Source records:
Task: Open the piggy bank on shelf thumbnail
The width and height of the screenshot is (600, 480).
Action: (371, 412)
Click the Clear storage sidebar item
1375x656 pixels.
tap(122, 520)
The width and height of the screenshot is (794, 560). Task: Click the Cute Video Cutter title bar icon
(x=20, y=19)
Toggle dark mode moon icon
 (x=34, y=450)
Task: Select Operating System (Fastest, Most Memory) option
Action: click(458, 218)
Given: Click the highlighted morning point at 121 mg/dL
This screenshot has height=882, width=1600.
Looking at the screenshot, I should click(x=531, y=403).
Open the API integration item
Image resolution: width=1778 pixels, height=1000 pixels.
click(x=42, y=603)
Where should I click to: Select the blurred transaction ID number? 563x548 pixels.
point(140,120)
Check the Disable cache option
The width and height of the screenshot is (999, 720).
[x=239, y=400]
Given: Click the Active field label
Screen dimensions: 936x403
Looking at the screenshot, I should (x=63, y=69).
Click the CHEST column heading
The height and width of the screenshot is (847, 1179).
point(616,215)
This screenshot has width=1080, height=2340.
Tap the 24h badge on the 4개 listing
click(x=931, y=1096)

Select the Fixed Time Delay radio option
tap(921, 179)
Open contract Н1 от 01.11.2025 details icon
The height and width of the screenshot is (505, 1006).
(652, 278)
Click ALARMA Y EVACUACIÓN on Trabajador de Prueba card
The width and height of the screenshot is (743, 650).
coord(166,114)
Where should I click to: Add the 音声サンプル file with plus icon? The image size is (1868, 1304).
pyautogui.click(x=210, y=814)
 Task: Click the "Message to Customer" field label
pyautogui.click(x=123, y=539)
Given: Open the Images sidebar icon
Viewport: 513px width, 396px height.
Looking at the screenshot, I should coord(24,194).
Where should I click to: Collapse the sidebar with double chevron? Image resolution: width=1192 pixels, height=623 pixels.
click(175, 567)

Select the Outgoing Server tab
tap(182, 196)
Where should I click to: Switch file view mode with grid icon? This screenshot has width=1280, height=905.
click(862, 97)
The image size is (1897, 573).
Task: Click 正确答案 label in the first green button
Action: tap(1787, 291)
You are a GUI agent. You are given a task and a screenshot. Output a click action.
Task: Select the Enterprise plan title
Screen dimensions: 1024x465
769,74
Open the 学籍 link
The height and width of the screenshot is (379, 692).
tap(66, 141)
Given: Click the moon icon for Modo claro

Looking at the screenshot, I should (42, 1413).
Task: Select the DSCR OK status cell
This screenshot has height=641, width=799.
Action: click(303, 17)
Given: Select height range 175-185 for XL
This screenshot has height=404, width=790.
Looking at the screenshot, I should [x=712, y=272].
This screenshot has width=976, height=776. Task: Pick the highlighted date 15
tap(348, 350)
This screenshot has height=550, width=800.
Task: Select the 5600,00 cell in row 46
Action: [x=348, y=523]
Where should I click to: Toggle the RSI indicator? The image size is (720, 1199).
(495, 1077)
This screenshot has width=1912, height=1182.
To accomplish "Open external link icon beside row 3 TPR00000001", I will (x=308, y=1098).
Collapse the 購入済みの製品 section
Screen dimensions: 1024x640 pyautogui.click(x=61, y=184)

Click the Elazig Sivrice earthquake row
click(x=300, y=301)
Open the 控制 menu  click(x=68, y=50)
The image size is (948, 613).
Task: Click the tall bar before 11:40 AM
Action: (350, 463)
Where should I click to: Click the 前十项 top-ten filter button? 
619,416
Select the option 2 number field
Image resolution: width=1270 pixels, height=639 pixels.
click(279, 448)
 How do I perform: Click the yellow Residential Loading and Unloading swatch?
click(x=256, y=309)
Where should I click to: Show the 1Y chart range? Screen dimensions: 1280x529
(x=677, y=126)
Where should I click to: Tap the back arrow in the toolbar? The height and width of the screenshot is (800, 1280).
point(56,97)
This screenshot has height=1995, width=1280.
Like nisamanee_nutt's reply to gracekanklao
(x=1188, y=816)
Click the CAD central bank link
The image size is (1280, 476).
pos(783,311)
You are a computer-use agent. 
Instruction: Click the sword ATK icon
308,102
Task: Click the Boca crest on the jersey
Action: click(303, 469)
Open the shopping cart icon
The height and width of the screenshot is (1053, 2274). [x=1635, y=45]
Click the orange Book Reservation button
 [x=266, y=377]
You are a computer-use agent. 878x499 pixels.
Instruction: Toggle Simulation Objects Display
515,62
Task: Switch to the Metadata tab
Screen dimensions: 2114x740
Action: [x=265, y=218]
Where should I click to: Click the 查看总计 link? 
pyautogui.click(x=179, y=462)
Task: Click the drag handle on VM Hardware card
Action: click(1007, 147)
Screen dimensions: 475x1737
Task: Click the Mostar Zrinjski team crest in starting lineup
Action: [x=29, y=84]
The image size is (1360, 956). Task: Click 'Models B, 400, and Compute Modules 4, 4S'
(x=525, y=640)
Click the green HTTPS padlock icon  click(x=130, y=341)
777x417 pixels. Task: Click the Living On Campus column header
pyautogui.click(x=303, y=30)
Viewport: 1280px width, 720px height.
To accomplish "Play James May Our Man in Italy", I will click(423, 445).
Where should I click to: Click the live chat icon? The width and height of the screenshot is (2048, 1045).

**WHAT TO PRODUCE:**
Word for word, write out the entries above again.

**ANSWER SECTION:**
Task: Open the piggy bank on shelf thumbnail
The width and height of the screenshot is (600, 480).
Action: (371, 412)
Click the Clear storage sidebar item
1375x656 pixels.
tap(122, 520)
The width and height of the screenshot is (794, 560). Task: Click the Cute Video Cutter title bar icon
(x=20, y=19)
Toggle dark mode moon icon
 (x=34, y=450)
Task: Select Operating System (Fastest, Most Memory) option
Action: click(458, 218)
Given: Click the highlighted morning point at 121 mg/dL
This screenshot has height=882, width=1600.
Looking at the screenshot, I should click(x=531, y=403).
Open the API integration item
Image resolution: width=1778 pixels, height=1000 pixels.
click(x=42, y=603)
Where should I click to: Select the blurred transaction ID number? 563x548 pixels.
point(140,120)
Check the Disable cache option
The width and height of the screenshot is (999, 720).
[x=239, y=400]
Given: Click the Active field label
Screen dimensions: 936x403
Looking at the screenshot, I should (x=63, y=69).
Click the CHEST column heading
The height and width of the screenshot is (847, 1179).
point(616,215)
This screenshot has width=1080, height=2340.
Tap the 24h badge on the 4개 listing
click(x=931, y=1096)

Select the Fixed Time Delay radio option
tap(921, 179)
Open contract Н1 от 01.11.2025 details icon
The height and width of the screenshot is (505, 1006).
(652, 278)
Click ALARMA Y EVACUACIÓN on Trabajador de Prueba card
The width and height of the screenshot is (743, 650).
coord(166,114)
Where should I click to: Add the 音声サンプル file with plus icon? The image size is (1868, 1304).
pyautogui.click(x=210, y=814)
 Task: Click the "Message to Customer" field label
pyautogui.click(x=123, y=539)
Given: Open the Images sidebar icon
Viewport: 513px width, 396px height.
Looking at the screenshot, I should coord(24,194).
Where should I click to: Collapse the sidebar with double chevron? Image resolution: width=1192 pixels, height=623 pixels.
click(175, 567)

Select the Outgoing Server tab
tap(182, 196)
Where should I click to: Switch file view mode with grid icon? This screenshot has width=1280, height=905.
click(862, 97)
The image size is (1897, 573).
Task: Click 正确答案 label in the first green button
Action: tap(1787, 291)
You are a GUI agent. You are given a task and a screenshot. Output a click action.
Task: Select the Enterprise plan title
Screen dimensions: 1024x465
769,74
Open the 学籍 link
The height and width of the screenshot is (379, 692).
tap(66, 141)
Given: Click the moon icon for Modo claro

Looking at the screenshot, I should (42, 1413).
Task: Select the DSCR OK status cell
This screenshot has height=641, width=799.
Action: click(303, 17)
Given: Select height range 175-185 for XL
This screenshot has height=404, width=790.
Looking at the screenshot, I should [x=712, y=272].
This screenshot has width=976, height=776. Task: Pick the highlighted date 15
tap(348, 350)
This screenshot has height=550, width=800.
Task: Select the 5600,00 cell in row 46
Action: [x=348, y=523]
Where should I click to: Toggle the RSI indicator? The image size is (720, 1199).
(495, 1077)
This screenshot has width=1912, height=1182.
To accomplish "Open external link icon beside row 3 TPR00000001", I will (x=308, y=1098).
Collapse the 購入済みの製品 section
Screen dimensions: 1024x640 pyautogui.click(x=61, y=184)

Click the Elazig Sivrice earthquake row
click(x=300, y=301)
Open the 控制 menu  click(x=68, y=50)
The image size is (948, 613).
Task: Click the tall bar before 11:40 AM
Action: (350, 463)
Where should I click to: Click the 前十项 top-ten filter button? 
619,416
Select the option 2 number field
Image resolution: width=1270 pixels, height=639 pixels.
click(279, 448)
 How do I perform: Click the yellow Residential Loading and Unloading swatch?
click(x=256, y=309)
Where should I click to: Show the 1Y chart range? Screen dimensions: 1280x529
(x=677, y=126)
Where should I click to: Tap the back arrow in the toolbar? The height and width of the screenshot is (800, 1280).
point(56,97)
This screenshot has height=1995, width=1280.
Like nisamanee_nutt's reply to gracekanklao
(x=1188, y=816)
Click the CAD central bank link
The image size is (1280, 476).
pos(783,311)
You are a computer-use agent. 
Instruction: Click the sword ATK icon
308,102
Task: Click the Boca crest on the jersey
Action: click(303, 469)
Open the shopping cart icon
The height and width of the screenshot is (1053, 2274). [x=1635, y=45]
Click the orange Book Reservation button
 [x=266, y=377]
You are a computer-use agent. 878x499 pixels.
Instruction: Toggle Simulation Objects Display
515,62
Task: Switch to the Metadata tab
Screen dimensions: 2114x740
Action: [x=265, y=218]
Where should I click to: Click the 查看总计 link? 
pyautogui.click(x=179, y=462)
Task: Click the drag handle on VM Hardware card
Action: click(1007, 147)
Screen dimensions: 475x1737
Task: Click the Mostar Zrinjski team crest in starting lineup
Action: [x=29, y=84]
The image size is (1360, 956). Task: Click 'Models B, 400, and Compute Modules 4, 4S'
(x=525, y=640)
Click the green HTTPS padlock icon  click(x=130, y=341)
777x417 pixels. Task: Click the Living On Campus column header
pyautogui.click(x=303, y=30)
Viewport: 1280px width, 720px height.
To accomplish "Play James May Our Man in Italy", I will click(423, 445).
Where should I click to: Click the live chat icon? The width and height of the screenshot is (2048, 1045).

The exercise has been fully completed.